Zahlreiche Geschichten ranken sich um ihre Hartherzigkeit – wie sie Bettlerinnen und arme Leute wegweist, ihnen statt Almosen nur Steine gab. Mit großem Eifer wurde die alte Muttergöttin in schlechtem Licht dargestellt und verunglimpft.

Der schmutzige Riesensohn

Die wohl bekannteste Sage handelt von Frau Hitt und ihrem kleinen Sohn, den sie über alles liebte. Eines Tages kam er weinend und jammernd heim. Er — der Riesenknabe — hatte sich eine Tanne abgeknickt und als Steckenpferd benutzt.
Beim Herumbalgen gab das Erdreich nach und samt seiner Tanne plumpste er in den moorigen Schlamm. Er konnte sich aus dem — im wahrsten Sinn des Wortes — Schlammassel zwar befreien, war aber über und über dreckverschmiert. Auch seine Kleidung war schwarz wie ein Köhlerkittel.

Frau Hitt, seine Mutter tröstete ihn, versprach ihm neues Spielzeug und ein neues schönes Röcklein und rief ihre Diener. Diese sollten den Jungen ins Bad zu stecken.
Damit auch nicht die geringste Schmutzspur an ihm haften blieb, sollte er in Milch gebadet und mit Weißbrotstücken getrocknet werden.

Da zog aber sofort ein schweres, schwarzes Gewitter samt Erdbeben daher und entsetzlicher Blitz und Donner schlug ein. Dies wurde als Strafe dafür interpretiert, dass Frau Hitt mit der «heiligen Gottesgabe» Brot und Milch so «sündig» umgegangen ist.

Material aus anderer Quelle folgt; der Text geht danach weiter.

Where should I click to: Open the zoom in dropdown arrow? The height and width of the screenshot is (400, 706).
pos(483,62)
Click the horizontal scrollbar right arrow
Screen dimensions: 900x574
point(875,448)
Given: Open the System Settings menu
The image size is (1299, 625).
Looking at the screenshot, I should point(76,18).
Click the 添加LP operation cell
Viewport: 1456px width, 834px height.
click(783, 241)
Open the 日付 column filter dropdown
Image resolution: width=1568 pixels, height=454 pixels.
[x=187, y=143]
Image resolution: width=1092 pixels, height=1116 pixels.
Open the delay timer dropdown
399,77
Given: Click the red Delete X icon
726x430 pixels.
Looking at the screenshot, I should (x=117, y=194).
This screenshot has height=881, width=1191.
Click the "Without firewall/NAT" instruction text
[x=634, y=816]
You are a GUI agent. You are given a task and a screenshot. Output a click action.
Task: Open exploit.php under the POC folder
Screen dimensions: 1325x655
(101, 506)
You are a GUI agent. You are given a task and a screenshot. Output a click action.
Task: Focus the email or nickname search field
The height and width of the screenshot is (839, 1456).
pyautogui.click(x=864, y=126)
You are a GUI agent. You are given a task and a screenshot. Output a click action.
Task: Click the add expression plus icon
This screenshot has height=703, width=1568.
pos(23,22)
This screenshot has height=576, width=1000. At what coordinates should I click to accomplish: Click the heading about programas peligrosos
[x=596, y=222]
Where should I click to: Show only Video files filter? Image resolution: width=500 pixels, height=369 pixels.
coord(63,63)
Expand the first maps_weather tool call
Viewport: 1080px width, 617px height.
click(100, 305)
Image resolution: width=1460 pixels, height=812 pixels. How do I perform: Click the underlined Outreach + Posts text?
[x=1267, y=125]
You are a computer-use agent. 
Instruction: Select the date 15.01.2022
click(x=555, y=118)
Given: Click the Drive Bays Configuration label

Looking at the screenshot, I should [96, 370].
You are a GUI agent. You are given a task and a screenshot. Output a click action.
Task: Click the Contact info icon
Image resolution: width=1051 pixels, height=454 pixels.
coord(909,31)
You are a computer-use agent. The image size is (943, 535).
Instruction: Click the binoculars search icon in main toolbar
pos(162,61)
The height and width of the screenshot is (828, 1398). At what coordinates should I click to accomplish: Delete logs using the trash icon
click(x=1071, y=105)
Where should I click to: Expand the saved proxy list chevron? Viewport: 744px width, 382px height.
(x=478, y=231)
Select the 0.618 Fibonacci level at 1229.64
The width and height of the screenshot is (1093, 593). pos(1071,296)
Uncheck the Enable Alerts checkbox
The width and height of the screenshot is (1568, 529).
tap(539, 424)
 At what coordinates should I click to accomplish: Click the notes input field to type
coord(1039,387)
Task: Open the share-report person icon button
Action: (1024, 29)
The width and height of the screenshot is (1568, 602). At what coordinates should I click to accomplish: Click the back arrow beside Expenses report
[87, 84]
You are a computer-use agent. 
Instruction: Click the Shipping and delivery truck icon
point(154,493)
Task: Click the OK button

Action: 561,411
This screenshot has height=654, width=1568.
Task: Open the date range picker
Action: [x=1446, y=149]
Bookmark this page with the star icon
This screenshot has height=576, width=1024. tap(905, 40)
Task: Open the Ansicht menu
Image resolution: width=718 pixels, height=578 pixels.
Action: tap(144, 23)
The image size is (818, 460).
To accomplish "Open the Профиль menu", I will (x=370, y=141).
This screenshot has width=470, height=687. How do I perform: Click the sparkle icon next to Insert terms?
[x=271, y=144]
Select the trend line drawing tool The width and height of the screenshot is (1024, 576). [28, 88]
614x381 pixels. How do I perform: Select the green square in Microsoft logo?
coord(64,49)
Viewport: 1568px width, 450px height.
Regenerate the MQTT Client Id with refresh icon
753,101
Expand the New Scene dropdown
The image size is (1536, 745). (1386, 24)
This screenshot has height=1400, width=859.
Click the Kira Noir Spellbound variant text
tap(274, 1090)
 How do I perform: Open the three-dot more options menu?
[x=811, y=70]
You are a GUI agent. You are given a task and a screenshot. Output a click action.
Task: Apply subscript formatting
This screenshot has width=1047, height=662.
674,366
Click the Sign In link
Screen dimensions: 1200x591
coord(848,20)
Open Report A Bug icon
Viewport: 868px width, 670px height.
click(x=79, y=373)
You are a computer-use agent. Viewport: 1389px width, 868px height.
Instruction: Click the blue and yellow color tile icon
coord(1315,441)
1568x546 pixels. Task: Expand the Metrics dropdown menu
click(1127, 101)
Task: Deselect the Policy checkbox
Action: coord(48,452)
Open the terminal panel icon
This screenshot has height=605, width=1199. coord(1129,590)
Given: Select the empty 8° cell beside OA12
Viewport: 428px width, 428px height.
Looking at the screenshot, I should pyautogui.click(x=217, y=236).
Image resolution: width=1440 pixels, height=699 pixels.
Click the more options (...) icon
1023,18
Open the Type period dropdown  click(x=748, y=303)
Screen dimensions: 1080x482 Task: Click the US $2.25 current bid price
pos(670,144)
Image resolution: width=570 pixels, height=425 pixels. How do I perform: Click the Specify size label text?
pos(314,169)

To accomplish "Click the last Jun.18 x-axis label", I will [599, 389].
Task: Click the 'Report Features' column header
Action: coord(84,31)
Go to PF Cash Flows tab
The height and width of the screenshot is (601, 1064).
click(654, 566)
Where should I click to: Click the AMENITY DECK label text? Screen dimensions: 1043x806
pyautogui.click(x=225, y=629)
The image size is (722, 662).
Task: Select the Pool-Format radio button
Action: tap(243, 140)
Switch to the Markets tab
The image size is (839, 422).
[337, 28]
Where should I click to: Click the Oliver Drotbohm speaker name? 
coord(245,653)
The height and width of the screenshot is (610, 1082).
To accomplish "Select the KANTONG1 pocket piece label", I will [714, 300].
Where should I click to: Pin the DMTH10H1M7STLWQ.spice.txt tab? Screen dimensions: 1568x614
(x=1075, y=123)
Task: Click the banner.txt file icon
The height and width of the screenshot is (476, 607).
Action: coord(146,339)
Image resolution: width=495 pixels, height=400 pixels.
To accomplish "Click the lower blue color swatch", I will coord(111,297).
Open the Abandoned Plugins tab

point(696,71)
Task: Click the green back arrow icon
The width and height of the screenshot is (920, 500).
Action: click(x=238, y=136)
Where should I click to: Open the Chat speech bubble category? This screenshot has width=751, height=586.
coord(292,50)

Als es wieder sich aufgehellt hatte, waren alle grünen Wiesen und Wälder, die reichen Kornäcker und auch die Wohnung der Frau Hitt verschwunden. Ringsherum war nur mehr karger Fels mit zerstreuten Steinen – eine Gegend, wo kein Grashalm mehr wachsen konnte. So wie wir auch heute die Nordkette über Innsbruck kennen.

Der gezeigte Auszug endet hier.